第9章
The most illustrious monarch of the Middle Ages was doubtless Charlemagne. Certainly he was the first great statesman, hero, and organizer that looms up to view after the dissolution of the Roman Empire. Therefore I present him as one with whom is associated an epoch in civilization. To him we date the first memorable step which Europe took out of the anarchies of the Merovingian age. His dream was to revive the Empire that had fallen, he was the first to labor, with giant strength, to restore what vice and violence had destroyed. He did not succeed in realizing the great ends to which he aspired, but his aspirations were lofty. It was not in the power of any man to civilize semi-barbarians in a single reign; but if he attempted impossibilities he did not live in vain, since he bequeathed some permanent conquests and some great traditions. He left a great legacy to civilization. His life has not dramatic interest like that of Hildebrand, nor poetic interest like the lives of the leaders of the Crusades; but it is very instructive.
He was the pride of his own generation, and the boast of succeeding ages, "claimed," says Sismondi, "by the Church as a saint, by the French as the greatest of their kings, by the Germans as their countryman, and by the Italians as their emperor."His remote ancestors, it is said, were ecclesiastical magnates.
His grandfather was Charles Martel, who gained such signal victories over the Mohammedan Saracens; his father was Pepin, who was a renowned conqueror, and who subdued the southern part of France, or Gaul. He did not rise, like Clovis, from the condition of a chieftain of a tribe of barbarians; nor, like the founder of his family, from a mayor of the palace, or minister of the Merovingian kings. His early life was spent amid the turmoils and dangers of camps, and as a young man he was distinguished for precocity of talent, manly beauty, and gigantic physical strength.
He was a type of chivalry, before chivalry arose. He was born to greatness, and early succeeded to a great inheritance. At the age of twenty-six, in the year 768, he became the monarch of the greater part of modern France, and of those provinces which border on the Rhine. By unwearied activities this inheritance, greater than that of any of the Merovingian kings, was not only kept together and preserved, but was increased by successive conquests, until no so great an empire has ever been ruled by any one man in Europe, since the fall of the Roman Empire, from his day to ours.
Yet greater than the conquests of Charlemagne was the greatness of his character.

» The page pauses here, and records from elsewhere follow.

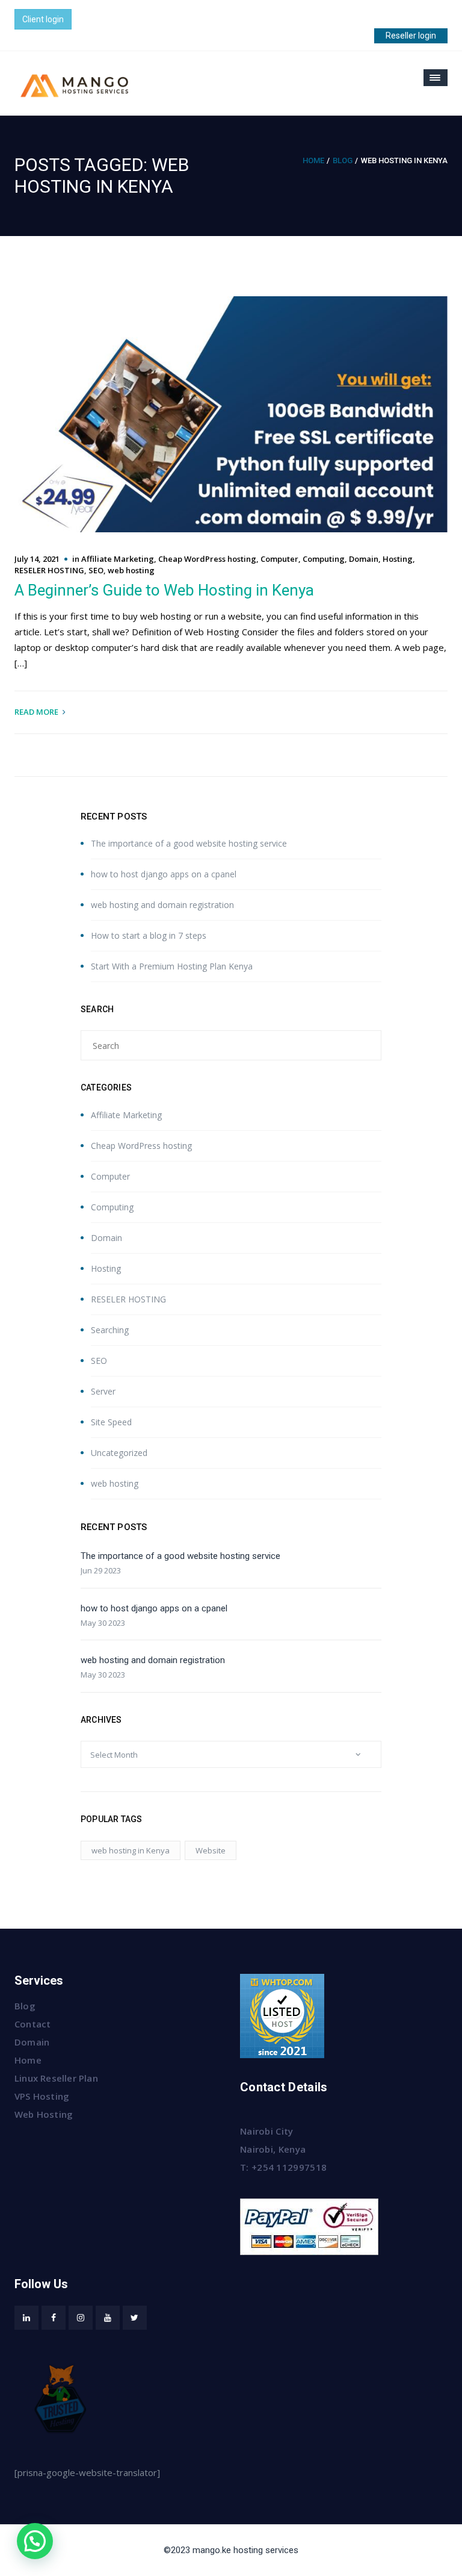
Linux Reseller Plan (56, 2078)
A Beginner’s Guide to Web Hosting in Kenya (164, 590)
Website (211, 1850)
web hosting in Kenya (130, 1850)
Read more (36, 711)
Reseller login (411, 35)
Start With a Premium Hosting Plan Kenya (172, 966)
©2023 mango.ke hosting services (231, 2550)
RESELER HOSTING (49, 570)
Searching (110, 1330)
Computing (324, 558)
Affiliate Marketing (117, 558)
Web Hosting (43, 2114)
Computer (279, 558)
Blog (343, 160)
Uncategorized (119, 1452)
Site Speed (111, 1422)
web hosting (131, 570)
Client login (43, 19)
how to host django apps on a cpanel (163, 874)
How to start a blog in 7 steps (148, 935)
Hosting (398, 558)
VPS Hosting (41, 2096)
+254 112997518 (289, 2167)
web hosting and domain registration (162, 904)
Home (313, 160)
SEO (95, 570)
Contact (32, 2024)
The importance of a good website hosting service (189, 843)
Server (103, 1391)
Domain (363, 558)
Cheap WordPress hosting (207, 558)
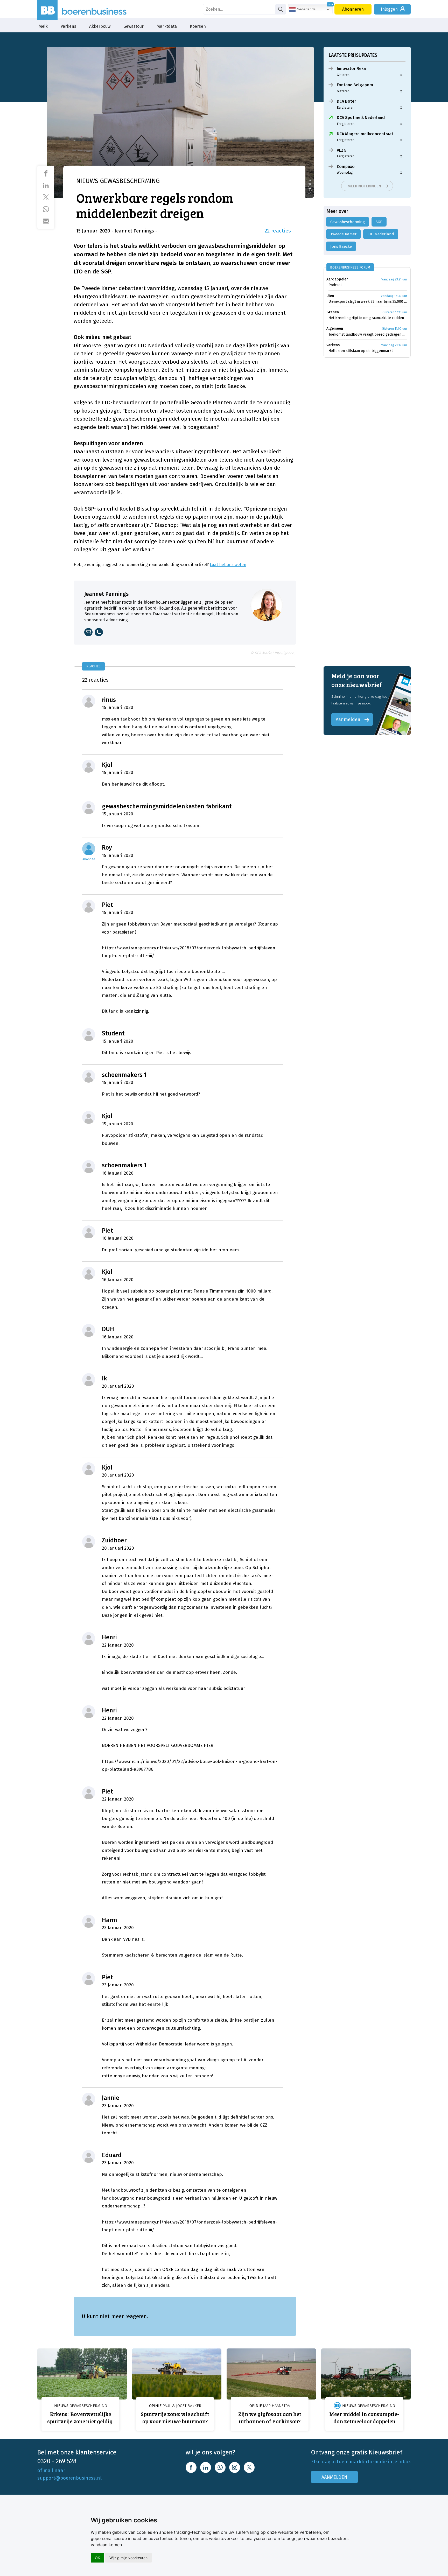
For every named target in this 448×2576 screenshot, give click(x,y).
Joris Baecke (341, 246)
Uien (330, 296)
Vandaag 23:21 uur (394, 279)
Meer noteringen (364, 186)
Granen (332, 312)
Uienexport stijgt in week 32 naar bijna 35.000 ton (367, 301)
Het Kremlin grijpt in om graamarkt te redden (366, 318)
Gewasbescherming (347, 222)
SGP (379, 222)
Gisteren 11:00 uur (394, 328)
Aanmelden (348, 719)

He preserved simplicity and gentleness amid all the distractions attending his government.
His reign affords a striking contrast to that of all his predecessors of the Merovingian dynasty,--which reigned from the immediate destruction of the Roman Empire. The Merovingian princes, with the exception of Clovis and a few others, were mere barbarians, although converted to a nominal Christianity. Some of them were monsters, and others were idiots. Clotaire burned to death his own son and wife and daughters. Fredegunde armed her assassins with poisoned daggers. "Thirteen sovereigns reigned over the Franks in one hundred and fourteen years, only two of whom attained to man's estate, and not one to the full development of intellectual powers. There was scarcely one who did not live in a state of perpetual intoxication, or who did not rival Sardanapalus in effeminacy, and Commodus in cruelty." As these sovereigns were good churchmen, their iniquities were glossed over by Gregory of Tours. In HIS annals they may pass for saints, but history consigns them to an infamous immortality.

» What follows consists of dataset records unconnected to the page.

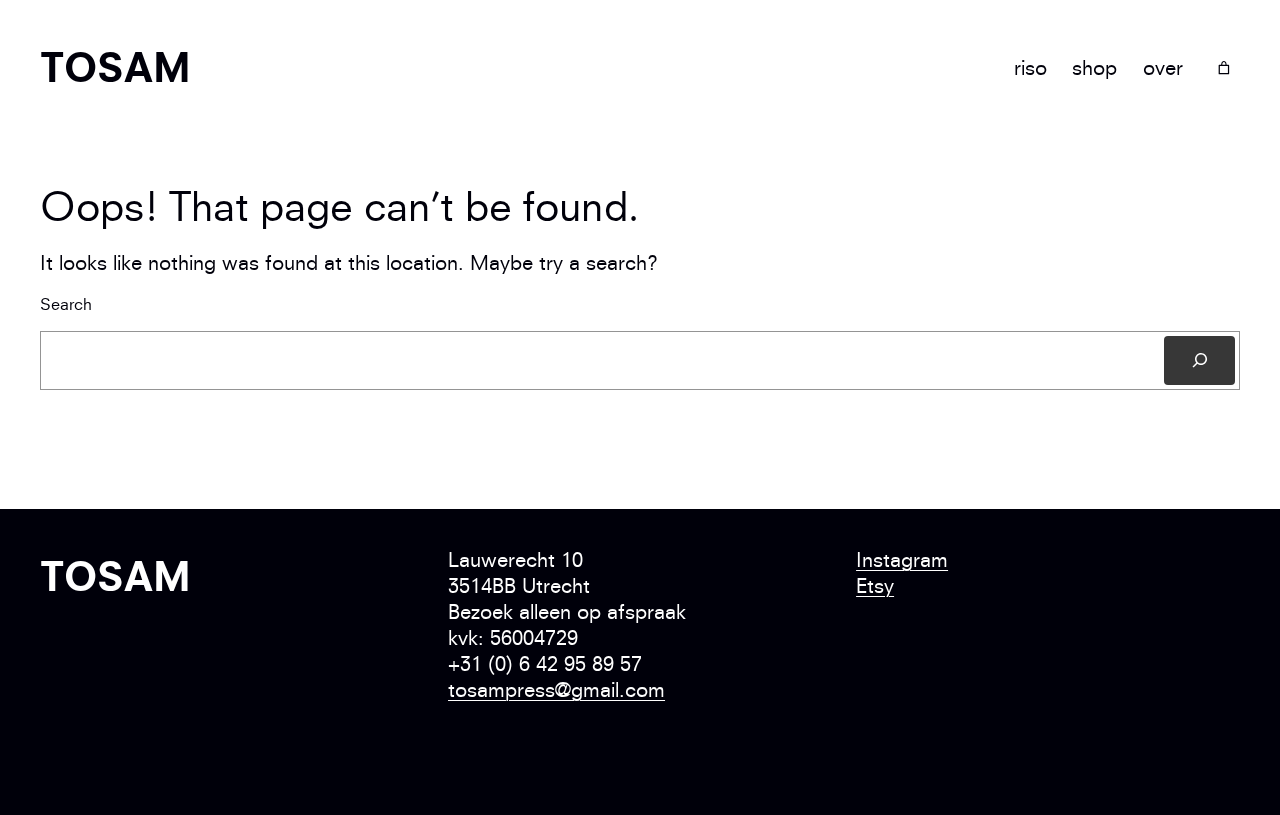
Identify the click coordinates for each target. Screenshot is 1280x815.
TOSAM (115, 67)
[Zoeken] (1199, 360)
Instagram (902, 559)
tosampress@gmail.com (556, 689)
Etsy (875, 585)
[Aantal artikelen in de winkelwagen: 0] (1223, 68)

It is difficult to conceive a more dreary and dismal state of society than existed in France, and in fact over all Europe, when Charlemagne began to reign. The Roman Empire was in ruins, except in the East, where the Greek emperors reigned at Constantinople.
The western provinces were ruled by independent barbaric kings.
There was no central authority, although there was an attempt of the popes to revive it,--a spiritual rather than a temporal power;a theocracy whose foundation was secured by Leo the Great when he established the jus divinum principle,--that he was the successor of Peter, to whom were given the keys of heaven and hell. If there was an interesting feature in the times it was this spiritual authority exercised by the bishops of Rome: the most useful and beneficent considering the evils which prevailed,--the reign of brute force. The barbaric chieftains yielded a partial homage to this spiritual power, and it was some check on their rapacity of violence. It is mournful to think that so little of the ancient civilization remained in the eighth century. Its eclipse was total. The shadows of a dark and long night of superstition and ignorance spread over Europe. Law was silenced by the sword.